2. A method according to claim 1, which further comprises administering a therapeutically effective amount of at least one compound with anti-glutamate activity to the patient.

3. A method according to claim 2, wherein said at least one compound with anti-glutamate activity is riluzole.

4. A method according to claim 1, wherein the Nogo-A antagonist is an anti-Nogo-A antibody.

5. A method according to claim 4, wherein said Nogo-A antagonist is a humanised or human antibody.

6. A method according to claim 5, wherein said anti-Nogo-A antibody is one of H20L16, H28L16, H28L13 and H27L16.

7. A method according to claim 5, wherein said Nogo-A antibody is H28L16 (SEQ ID NO:2 and SEQ ID NO:4).

8. A method according claim 3, wherein the Nogo-A antagonist and the riluzole are co-administered to the patient.

9. A method according to claim 8, wherein about 50 mg to about 150 mg riluzole is administered to the patient daily.

10. A method according to claim 8, wherein 100 mg riluzole is administered to the patient daily.

11. A method according to claim 8, wherein the riluzole is orally administered.

12. A method according to claim 1, wherein about 2 mg/kg to 40 mg/kg of Nogo-A antagonist is administered to the patient.

13. A method according to claim 1, wherein the Nogo-A antagonist is administered intravenously to the patient.

14. A method according to claim 1, wherein said Nogo-A antagonist is administered to the patient weekly.

15. A method according to claim 1, wherein said Nogo-A antagonist is administered to the patient once every two weeks.

16. A method according to claim 1, wherein said Nogo-A antagonist is administered to the patient once every four weeks.

17. A method according to claim 1, wherein the patient has failed to respond, or has shown an inadequate response, to the use of riluzole in the treatment or prophylaxis of ALS.

18. A Nogo-A antagonist for use in the treatment or prophylaxis of amyotrophic lateral sclerosis.

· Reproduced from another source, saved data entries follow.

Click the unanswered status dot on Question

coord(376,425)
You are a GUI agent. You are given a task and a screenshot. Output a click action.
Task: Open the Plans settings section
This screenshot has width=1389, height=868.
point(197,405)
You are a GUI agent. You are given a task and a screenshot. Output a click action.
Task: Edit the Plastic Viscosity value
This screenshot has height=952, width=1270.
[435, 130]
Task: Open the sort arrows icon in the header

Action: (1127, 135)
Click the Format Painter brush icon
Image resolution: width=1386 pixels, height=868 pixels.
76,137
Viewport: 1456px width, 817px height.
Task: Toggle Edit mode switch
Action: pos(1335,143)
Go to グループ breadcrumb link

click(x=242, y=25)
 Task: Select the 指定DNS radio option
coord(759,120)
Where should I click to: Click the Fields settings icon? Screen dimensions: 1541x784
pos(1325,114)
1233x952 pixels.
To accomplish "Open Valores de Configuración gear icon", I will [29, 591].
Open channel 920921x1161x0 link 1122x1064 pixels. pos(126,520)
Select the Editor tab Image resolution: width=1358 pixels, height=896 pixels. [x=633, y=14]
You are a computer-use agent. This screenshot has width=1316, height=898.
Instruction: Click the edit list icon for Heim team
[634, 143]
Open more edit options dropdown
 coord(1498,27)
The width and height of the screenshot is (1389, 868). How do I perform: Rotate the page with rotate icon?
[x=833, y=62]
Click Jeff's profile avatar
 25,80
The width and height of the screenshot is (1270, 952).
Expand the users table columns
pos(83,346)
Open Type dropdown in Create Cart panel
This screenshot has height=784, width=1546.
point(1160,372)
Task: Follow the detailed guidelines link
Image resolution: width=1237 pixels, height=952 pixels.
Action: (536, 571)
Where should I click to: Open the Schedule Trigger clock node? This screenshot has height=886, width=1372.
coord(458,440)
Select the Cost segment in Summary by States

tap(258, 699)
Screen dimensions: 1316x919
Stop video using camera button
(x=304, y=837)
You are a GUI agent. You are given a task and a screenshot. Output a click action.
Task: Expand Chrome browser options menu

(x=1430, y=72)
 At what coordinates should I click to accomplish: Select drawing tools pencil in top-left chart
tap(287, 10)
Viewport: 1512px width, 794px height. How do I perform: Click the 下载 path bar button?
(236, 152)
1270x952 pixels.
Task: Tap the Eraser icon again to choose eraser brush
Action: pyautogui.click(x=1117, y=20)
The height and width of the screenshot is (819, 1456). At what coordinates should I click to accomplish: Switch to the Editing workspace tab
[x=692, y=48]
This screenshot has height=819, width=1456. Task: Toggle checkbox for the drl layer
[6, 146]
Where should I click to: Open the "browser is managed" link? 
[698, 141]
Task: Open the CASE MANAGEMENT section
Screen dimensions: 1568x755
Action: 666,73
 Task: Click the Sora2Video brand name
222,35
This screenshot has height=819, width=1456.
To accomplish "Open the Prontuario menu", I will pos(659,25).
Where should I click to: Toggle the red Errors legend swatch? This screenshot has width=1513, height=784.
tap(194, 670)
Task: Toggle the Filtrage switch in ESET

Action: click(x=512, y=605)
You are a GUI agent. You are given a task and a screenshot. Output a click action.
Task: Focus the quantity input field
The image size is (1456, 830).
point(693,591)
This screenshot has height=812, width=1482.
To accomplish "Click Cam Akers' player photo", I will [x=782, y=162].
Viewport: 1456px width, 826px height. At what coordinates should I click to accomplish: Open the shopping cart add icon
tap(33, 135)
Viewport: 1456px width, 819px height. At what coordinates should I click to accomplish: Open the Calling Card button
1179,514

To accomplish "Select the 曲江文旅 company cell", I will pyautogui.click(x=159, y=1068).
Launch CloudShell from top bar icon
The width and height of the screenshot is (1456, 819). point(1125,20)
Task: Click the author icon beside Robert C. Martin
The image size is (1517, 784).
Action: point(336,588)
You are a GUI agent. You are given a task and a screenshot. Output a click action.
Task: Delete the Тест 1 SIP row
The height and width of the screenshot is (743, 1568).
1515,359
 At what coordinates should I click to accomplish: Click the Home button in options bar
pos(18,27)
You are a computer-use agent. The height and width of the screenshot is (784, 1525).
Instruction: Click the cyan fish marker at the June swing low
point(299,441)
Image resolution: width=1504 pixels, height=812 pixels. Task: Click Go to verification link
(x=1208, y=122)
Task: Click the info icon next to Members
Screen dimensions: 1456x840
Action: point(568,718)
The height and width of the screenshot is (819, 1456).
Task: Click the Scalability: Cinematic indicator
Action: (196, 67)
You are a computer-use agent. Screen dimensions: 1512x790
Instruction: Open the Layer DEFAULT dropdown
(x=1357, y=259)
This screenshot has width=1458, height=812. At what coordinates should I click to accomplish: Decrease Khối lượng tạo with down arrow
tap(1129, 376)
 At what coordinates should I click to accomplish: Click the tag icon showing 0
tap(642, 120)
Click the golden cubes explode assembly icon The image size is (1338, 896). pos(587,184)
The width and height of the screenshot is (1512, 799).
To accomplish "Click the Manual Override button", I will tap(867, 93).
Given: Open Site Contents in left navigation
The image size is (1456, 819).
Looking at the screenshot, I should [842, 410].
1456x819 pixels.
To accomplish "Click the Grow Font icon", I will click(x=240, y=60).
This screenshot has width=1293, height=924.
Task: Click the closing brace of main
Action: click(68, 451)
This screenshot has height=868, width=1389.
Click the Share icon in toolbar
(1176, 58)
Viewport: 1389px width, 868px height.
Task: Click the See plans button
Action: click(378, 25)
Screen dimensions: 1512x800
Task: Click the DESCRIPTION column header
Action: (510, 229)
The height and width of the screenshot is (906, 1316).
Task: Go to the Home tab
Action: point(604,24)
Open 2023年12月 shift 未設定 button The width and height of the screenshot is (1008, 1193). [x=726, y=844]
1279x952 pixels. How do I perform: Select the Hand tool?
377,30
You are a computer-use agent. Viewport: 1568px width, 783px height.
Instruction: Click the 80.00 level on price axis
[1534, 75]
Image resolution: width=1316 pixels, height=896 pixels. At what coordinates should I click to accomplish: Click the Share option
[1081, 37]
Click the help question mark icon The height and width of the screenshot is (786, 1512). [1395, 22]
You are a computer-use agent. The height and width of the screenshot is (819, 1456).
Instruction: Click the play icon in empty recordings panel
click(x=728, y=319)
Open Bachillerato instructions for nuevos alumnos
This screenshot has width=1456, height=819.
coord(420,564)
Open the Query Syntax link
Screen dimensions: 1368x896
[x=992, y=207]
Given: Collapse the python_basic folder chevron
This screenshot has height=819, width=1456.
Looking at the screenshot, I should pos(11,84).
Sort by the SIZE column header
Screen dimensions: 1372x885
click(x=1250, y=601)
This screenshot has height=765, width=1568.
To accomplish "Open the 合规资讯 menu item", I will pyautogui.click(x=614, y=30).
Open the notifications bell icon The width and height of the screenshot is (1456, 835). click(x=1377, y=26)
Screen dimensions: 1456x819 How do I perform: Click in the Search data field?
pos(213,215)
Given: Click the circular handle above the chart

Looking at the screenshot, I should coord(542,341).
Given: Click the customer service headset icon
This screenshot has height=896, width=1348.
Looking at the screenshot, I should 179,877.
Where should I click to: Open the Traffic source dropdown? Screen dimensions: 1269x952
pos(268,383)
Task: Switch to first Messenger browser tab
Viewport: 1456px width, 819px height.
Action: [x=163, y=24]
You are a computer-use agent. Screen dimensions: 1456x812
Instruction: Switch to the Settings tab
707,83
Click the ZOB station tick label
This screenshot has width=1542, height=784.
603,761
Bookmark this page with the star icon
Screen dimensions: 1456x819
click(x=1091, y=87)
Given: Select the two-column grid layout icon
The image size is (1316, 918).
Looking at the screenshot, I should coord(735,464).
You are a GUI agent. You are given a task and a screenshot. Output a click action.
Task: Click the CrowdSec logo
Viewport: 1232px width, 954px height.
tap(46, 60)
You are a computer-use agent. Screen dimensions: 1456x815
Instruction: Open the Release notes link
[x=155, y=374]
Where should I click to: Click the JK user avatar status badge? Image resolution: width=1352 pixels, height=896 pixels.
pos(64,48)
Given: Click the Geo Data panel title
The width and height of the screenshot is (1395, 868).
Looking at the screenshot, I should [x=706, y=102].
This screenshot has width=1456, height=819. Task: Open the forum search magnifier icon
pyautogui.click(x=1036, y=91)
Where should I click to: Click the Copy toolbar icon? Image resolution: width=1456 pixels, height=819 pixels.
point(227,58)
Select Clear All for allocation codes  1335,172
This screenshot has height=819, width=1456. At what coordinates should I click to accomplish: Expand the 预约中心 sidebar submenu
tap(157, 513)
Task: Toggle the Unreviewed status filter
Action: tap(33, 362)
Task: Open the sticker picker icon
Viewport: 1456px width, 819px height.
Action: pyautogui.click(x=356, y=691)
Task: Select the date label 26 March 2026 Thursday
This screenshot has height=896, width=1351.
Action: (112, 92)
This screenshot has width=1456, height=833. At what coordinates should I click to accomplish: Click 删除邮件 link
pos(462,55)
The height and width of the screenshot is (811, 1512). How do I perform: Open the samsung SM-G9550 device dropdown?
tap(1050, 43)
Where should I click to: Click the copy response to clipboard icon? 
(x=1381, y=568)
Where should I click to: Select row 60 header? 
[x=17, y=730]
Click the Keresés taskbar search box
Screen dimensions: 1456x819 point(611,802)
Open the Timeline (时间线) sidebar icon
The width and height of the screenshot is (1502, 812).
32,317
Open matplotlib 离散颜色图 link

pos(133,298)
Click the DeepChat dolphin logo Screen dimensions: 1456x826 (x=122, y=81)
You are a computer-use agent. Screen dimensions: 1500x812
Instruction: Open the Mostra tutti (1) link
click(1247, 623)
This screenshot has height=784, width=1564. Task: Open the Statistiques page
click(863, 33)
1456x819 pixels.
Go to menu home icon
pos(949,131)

19. A Nogo-A antagonist according to claim 18, wherein the Nogo-A antagonist is co-administered to the patient with a compound having anti-glutamate activity.

20. Use of a Nogo-A antagonist in the manufacture of a medicament for the treatment or prophylaxis of amyotrophic lateral sclerosis.

21. Use according to claim 20, wherein the Nogo-A antagonist is co-administered with a compound having anti-glutamate activity for the treatment or prophylaxis of amyotrophic lateral sclerosis.

22. A pharmaceutical composition comprising at least one Nogo-A antibody.

23. The pharmaceutical composition of claim 22, wherein said Nogo-A antibody is H28L16 (SEQ ID NO:2 and SEQ ID NO:4), H28L13 (SEQ ID NO:2 and SEQ ID NO:3) and H27L16 (SEQ ID NO:1 and SEQ ID NO:4).

24. The pharmaceutical composition of claim 22, further comprising at least one compound with anti-glutamate activity.

25. A kit-of-parts comprising at least one anti-Nogo-A antibody and at least one compound with anti-glutamate activity.

26. The pharmaceutical composition of claim 24 or kit-of-parts of claim 25, wherein said compound having anti-glutamate activity is riluzole.

27. A method according to claim 2, wherein the Nogo-A antagonist and at least one compound with anti-glutamate activity have a synergistic effect when co-administered to said patient.